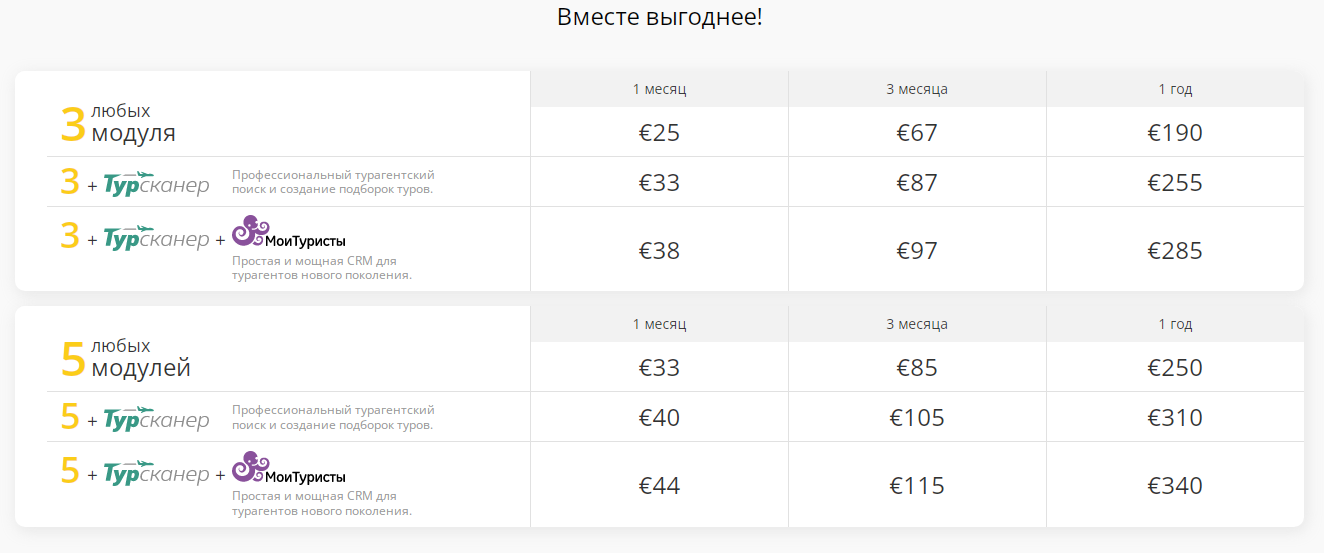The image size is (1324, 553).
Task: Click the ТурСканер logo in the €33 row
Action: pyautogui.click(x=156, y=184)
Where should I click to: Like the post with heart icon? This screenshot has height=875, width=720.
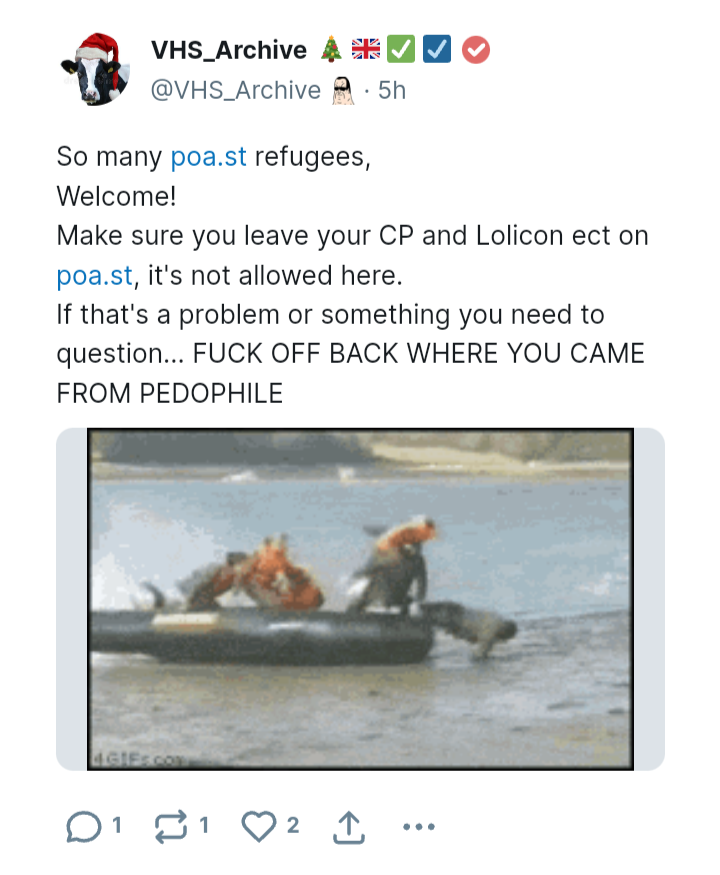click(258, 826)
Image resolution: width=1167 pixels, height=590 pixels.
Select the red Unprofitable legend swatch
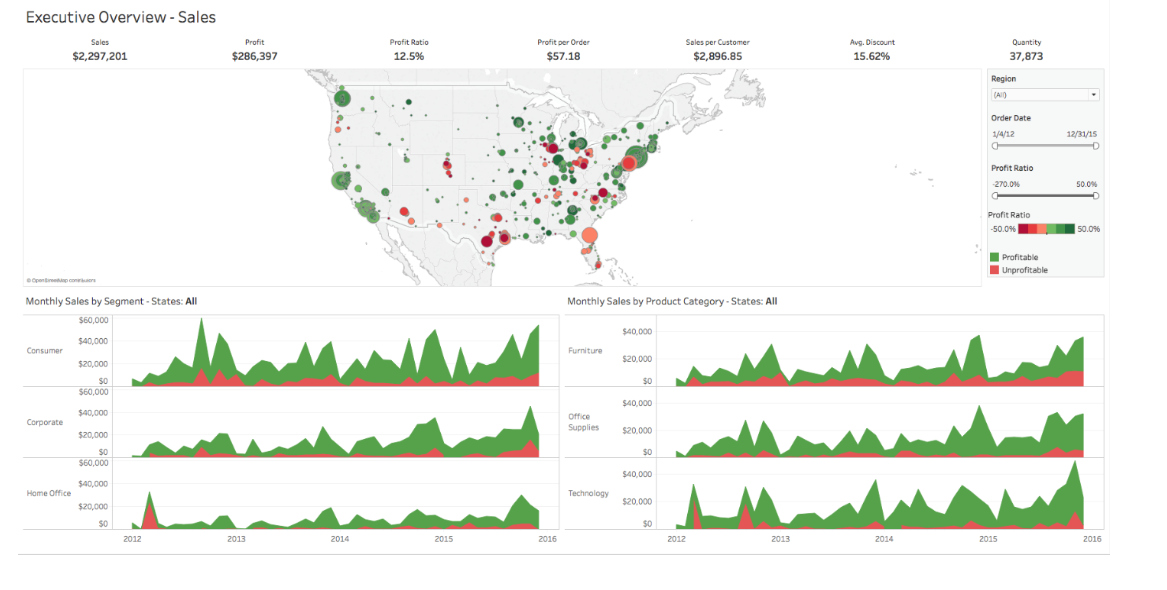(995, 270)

### Your instructions
Starting with the line that holds "Where should I", print each line through the last one of the data exactly as written, but do not include the pictures.

### Solution to this task
Where should I click to: Like the post with heart icon? This screenshot has height=875, width=720.
click(258, 826)
Image resolution: width=1167 pixels, height=590 pixels.
Select the red Unprofitable legend swatch
(995, 270)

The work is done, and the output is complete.